The effect also survived a cross-section permutation test (p = 0.144 for the section gap — consistent with a single stationary process throughout), and a
local scramble test showing it depends on line co-membership rather than exact write-order.
2. Word-class ordering asymmetry — new to our analysis. Classifying words by their 2-character suffix (following Stolfi's grammar framework) and measuring directional ordering preferences between classes, both Currier languages show significantly asymmetric ordering: z = 4.72 for Language A, z = 4.77 for Language B, both p < 0.0001, robust to a frequency-matching control. Every other structural test returned null — this is the first positive,
grammar-suggestive result. I want to be careful: positional structure doesn't prove meaningful language. But it is something simple stateless generators don't produce by default, and the effect is equally strong in both Currier languages on the full validated corpus.

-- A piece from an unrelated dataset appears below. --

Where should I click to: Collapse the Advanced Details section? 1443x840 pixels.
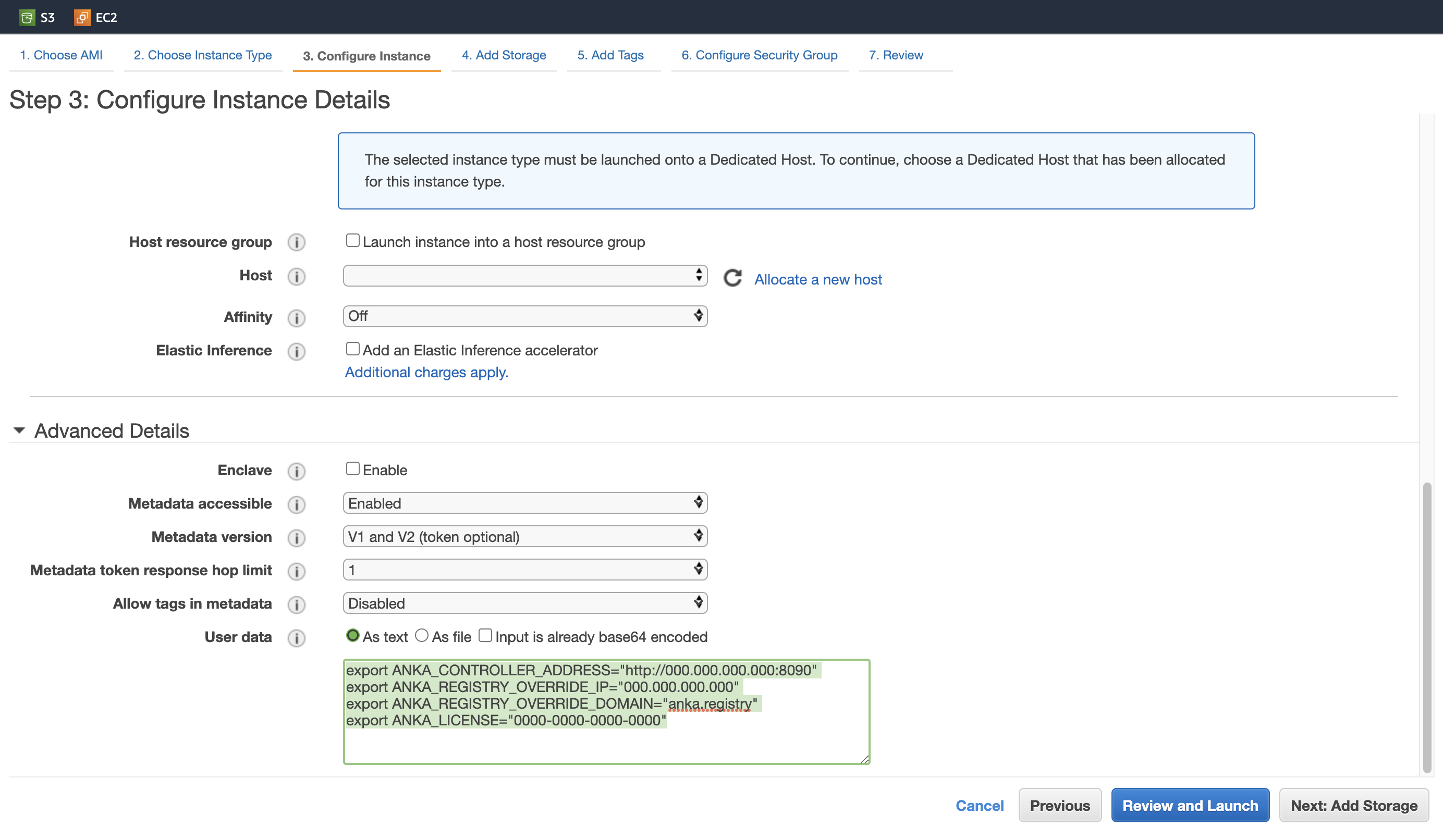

On the corpus: I used the complete FSG transliteration (Reeds 1994, from voynich.nu), validated word-for-word against the source file. In the process
we found that several Stars-section folios in our working corpus had been severely truncated (some folios had only 20-25% of their true content).
After rebuilding from the full authoritative file the corpus grew from ~14,000 to ~33,600 words (~88% of the manuscript). All findings were re-validated on the full corpus; the word-class asymmetry finding in particular changed meaningfully — what had looked like a gap between Language A and Language B disappeared entirely, with both now showing indistinguishable z-scores.
Happy to discuss methodology, findings, or criticisms. Hopefully it's clear what does and doesn't hold up (the Sanskrit result needs verification; an
earlier attempt to add corpus data produced fabricated text that was caught and removed before any analysis used it, and is documented in the repo). The GitHub repo has full documentation of every finding including the ones that failed or changed.
Thanks everyone, and looking forward to discussing.